### What the exercise asks
The records below must be reproduced in full and without error.

### Information supplied

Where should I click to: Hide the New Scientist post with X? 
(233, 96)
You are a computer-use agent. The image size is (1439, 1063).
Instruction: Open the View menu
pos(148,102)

### Written answer
Where should I click to: Hide the New Scientist post with X? 
(233, 96)
You are a computer-use agent. The image size is (1439, 1063).
Instruction: Open the View menu
pos(148,102)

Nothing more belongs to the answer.